> _AVAILABLE RECORDS_:
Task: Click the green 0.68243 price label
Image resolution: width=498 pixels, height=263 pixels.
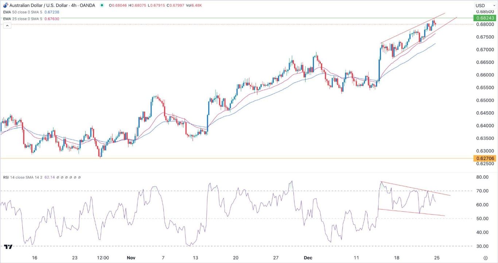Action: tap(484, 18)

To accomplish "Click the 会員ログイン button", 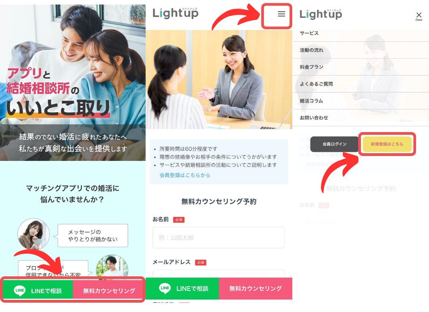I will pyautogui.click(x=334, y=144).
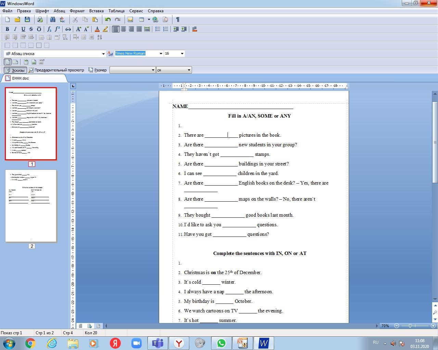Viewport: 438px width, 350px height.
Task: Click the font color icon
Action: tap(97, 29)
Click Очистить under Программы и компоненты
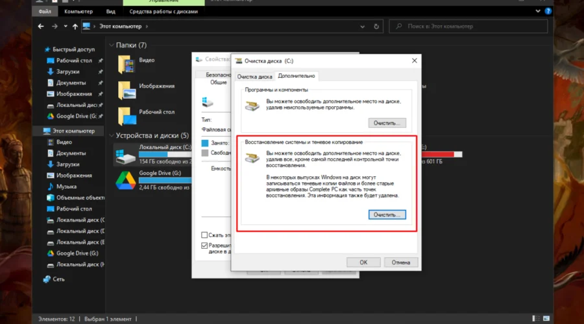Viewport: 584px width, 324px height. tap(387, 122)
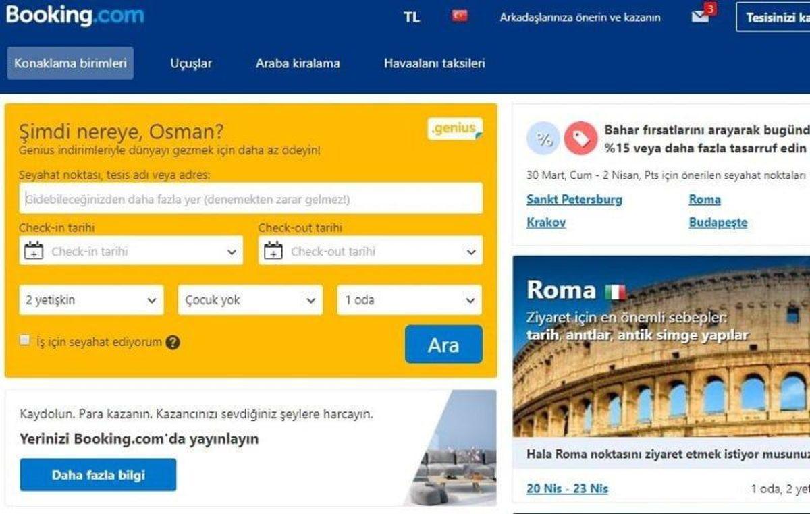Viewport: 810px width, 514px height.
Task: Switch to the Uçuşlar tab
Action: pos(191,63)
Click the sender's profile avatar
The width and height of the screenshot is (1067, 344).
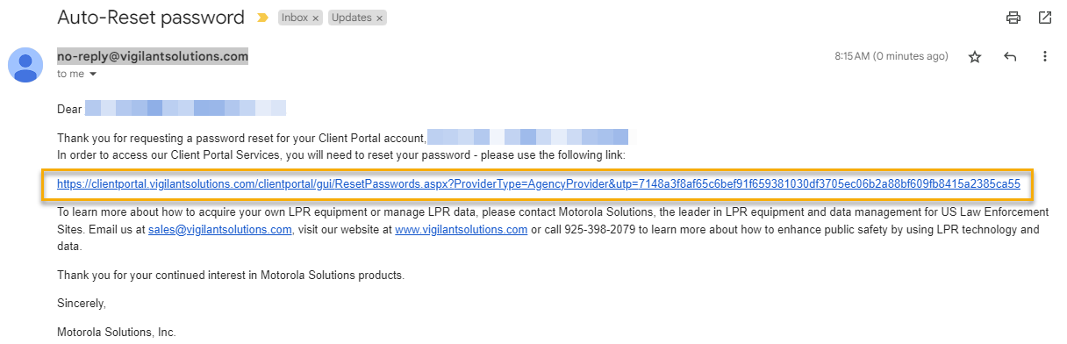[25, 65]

> _AIM OF THE TASK_:
Please set down, exactly and with nothing added, the lines from the line with "The width and" to the end of the entries above, omitting pictures.

> _SOLUTION FOR THIS EXERCISE_:
The width and height of the screenshot is (1067, 344).
[25, 65]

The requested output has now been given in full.